__Exercises to complete__:
1. In the article on the ransomware threat report, list the three terms that the abbreviation TTPs stands for.
2. Answer these questions using the article on the ransomware threat report:
(a) How many attacks did the firm analyze from its incident response engagements and threat intelligence activity in 2021?
(b) What period does the report's examination of ransomware data leak sites cover?
(c) According to the findings, what kind of attacks overshadowed other threats over the last three years?

Threat actors are rebranding and regrouping faster to escape identification and forensic detection, one cyber threat report suggests.

Based on numbers from its own user ecosystem, a cybersecurity firm has released a yearly report of the global cyber threat landscape for 2021/2022.

The report takes stock of the most up-to-date tactics, techniques, and procedures (TTPs) of ransomware threat actors observed across all geographic locations by the Group-IB incidence response team.

In addition to the analysis of more than 700 attacks investigated as part of the firm’s own incident response engagements and cyber threat intelligence activity in 2021, the report also examines ransomware data leak sites (DLS) for the period between Q1 2021 and Q2 2022. 

Important findings

As far as the data used for the report was concerned, here are the observations and conclusions:

  • Over the last three years human-operated ransomware attacks have overshadowed other threats in the study.

__Available data__:
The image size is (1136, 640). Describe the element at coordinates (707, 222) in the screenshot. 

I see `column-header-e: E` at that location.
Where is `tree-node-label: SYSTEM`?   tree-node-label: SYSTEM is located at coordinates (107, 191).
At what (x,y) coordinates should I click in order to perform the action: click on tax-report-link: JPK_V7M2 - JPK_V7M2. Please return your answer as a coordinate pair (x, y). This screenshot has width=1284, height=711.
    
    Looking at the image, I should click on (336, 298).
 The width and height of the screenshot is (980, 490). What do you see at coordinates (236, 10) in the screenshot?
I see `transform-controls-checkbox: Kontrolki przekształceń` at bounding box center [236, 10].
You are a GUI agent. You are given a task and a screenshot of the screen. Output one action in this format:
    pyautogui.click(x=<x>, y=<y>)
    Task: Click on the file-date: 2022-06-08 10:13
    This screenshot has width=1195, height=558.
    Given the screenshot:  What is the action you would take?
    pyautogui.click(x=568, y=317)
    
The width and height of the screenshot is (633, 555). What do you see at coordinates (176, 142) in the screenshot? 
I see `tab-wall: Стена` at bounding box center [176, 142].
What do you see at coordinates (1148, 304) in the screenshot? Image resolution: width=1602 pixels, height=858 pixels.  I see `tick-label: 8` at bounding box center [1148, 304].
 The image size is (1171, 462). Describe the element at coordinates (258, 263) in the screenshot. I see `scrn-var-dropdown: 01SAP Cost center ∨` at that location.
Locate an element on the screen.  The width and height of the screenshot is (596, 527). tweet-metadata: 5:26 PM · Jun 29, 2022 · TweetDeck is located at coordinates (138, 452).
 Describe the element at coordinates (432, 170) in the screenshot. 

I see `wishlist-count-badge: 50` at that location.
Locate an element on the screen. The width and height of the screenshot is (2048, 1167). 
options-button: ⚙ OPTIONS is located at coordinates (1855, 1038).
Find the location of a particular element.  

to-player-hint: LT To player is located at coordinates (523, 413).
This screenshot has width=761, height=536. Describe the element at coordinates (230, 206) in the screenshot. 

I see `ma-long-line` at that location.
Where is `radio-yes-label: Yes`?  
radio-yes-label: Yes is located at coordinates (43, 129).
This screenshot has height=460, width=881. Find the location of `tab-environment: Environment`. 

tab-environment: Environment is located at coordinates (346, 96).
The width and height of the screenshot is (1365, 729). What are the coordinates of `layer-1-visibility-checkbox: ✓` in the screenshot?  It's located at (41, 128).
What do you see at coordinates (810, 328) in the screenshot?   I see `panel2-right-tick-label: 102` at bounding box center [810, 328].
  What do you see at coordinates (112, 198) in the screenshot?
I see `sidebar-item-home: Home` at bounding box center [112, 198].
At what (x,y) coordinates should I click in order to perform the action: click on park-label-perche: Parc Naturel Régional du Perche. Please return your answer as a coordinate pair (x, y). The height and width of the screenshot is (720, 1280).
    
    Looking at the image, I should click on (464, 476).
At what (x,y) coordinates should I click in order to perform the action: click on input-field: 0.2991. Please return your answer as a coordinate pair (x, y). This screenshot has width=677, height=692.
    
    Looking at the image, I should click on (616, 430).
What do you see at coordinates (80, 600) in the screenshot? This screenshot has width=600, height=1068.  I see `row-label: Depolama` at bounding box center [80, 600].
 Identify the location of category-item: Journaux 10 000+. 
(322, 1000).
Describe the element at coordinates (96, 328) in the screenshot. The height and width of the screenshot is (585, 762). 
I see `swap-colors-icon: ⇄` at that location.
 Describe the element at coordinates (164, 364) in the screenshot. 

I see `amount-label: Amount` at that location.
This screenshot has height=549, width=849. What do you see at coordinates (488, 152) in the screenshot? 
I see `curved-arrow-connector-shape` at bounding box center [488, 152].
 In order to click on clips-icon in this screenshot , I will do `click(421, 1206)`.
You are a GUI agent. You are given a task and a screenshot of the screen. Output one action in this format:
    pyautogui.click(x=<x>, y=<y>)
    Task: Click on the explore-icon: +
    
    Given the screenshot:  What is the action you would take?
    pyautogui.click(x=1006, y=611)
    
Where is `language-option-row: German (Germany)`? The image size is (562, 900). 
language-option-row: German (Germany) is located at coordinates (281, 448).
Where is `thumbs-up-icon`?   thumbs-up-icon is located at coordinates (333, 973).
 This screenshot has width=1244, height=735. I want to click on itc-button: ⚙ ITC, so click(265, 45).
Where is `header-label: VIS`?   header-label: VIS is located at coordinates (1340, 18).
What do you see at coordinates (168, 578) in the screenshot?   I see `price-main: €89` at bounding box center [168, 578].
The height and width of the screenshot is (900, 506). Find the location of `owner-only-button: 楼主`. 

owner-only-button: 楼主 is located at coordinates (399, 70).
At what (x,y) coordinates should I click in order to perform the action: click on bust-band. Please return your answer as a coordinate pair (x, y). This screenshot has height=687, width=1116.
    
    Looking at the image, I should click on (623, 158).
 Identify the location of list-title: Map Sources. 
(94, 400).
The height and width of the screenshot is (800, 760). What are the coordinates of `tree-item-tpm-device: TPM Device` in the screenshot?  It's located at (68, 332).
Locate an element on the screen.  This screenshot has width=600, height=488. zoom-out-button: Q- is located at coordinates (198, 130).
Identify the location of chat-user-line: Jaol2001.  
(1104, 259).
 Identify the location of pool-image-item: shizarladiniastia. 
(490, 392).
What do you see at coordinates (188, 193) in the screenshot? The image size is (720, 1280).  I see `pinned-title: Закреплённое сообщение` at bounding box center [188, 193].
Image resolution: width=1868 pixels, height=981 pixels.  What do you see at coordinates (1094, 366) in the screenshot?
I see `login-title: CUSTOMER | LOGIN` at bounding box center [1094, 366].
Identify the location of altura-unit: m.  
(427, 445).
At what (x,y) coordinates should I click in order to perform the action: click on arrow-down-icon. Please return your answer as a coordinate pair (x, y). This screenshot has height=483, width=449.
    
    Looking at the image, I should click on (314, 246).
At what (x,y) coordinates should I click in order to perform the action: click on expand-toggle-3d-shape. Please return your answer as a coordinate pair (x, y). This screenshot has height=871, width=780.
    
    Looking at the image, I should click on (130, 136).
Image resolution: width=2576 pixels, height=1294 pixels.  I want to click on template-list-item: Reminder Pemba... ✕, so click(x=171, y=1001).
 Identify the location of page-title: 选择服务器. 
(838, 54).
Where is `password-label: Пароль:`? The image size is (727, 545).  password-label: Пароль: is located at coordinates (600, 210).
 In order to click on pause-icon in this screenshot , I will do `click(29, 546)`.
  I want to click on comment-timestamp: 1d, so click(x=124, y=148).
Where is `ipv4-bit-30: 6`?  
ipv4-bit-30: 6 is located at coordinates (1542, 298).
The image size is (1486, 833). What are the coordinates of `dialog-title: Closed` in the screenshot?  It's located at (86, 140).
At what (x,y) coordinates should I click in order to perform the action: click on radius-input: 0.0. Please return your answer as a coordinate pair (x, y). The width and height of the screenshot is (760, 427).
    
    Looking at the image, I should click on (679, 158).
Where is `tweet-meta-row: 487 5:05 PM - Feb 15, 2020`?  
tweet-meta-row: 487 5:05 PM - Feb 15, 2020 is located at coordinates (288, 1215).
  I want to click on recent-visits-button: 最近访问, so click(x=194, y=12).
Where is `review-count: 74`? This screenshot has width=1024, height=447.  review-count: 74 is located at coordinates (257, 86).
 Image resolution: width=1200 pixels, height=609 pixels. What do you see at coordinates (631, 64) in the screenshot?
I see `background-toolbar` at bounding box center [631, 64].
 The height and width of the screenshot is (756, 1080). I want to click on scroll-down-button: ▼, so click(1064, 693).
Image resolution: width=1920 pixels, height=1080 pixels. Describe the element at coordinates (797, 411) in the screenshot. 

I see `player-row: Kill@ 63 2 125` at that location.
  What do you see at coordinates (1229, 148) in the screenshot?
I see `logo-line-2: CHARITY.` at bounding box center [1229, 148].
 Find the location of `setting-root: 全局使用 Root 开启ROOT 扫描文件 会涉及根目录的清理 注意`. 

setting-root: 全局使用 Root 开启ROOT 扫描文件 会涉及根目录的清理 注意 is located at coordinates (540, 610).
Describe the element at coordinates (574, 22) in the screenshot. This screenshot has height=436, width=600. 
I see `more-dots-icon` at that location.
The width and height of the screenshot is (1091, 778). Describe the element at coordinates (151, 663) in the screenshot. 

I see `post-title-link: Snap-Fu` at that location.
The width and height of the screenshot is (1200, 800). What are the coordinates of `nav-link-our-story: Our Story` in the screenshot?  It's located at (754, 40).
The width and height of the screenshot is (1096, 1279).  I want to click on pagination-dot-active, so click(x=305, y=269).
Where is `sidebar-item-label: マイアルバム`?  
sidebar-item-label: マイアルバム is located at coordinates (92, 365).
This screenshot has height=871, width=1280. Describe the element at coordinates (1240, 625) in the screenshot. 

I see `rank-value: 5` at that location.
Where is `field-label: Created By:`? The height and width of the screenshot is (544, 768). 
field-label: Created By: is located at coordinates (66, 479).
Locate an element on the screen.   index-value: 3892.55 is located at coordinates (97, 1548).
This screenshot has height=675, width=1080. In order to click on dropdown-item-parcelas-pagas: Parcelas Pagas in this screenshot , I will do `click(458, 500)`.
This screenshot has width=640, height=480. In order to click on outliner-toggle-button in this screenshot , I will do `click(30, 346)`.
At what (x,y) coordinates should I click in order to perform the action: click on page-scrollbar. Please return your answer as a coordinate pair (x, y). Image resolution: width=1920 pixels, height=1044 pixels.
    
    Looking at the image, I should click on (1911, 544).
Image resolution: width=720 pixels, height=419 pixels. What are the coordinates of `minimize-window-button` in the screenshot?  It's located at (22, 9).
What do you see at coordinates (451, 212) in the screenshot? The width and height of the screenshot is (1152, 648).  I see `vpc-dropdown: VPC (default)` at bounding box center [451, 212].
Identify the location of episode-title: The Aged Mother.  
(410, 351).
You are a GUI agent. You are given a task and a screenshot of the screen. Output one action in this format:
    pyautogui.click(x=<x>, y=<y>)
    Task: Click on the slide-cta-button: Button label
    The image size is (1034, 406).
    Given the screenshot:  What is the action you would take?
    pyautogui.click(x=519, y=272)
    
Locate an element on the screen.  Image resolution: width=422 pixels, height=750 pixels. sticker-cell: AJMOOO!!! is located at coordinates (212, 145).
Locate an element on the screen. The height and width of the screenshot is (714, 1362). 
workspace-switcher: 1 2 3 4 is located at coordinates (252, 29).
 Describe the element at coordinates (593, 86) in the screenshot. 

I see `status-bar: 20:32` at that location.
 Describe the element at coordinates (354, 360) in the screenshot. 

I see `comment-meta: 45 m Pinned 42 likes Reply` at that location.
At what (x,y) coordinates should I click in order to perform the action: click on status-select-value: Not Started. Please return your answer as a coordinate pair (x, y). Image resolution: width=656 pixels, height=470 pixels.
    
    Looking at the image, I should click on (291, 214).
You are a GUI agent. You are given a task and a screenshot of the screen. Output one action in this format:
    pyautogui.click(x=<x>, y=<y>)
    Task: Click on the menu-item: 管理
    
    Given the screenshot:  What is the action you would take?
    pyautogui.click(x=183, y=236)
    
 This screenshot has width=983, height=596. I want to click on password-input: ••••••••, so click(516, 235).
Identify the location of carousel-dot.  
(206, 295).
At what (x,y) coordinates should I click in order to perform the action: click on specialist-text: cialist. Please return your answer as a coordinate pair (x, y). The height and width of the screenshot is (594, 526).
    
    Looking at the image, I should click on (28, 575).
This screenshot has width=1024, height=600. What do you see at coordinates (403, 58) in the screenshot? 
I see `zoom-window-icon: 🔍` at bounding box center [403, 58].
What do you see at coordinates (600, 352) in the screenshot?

__Solutions below__:
1.
Tactics
Techniques
Procedures

2.
(a) More than 700.
(b) From Q1 2021 to Q2 2022.
(c) Human-operated ransomware attacks.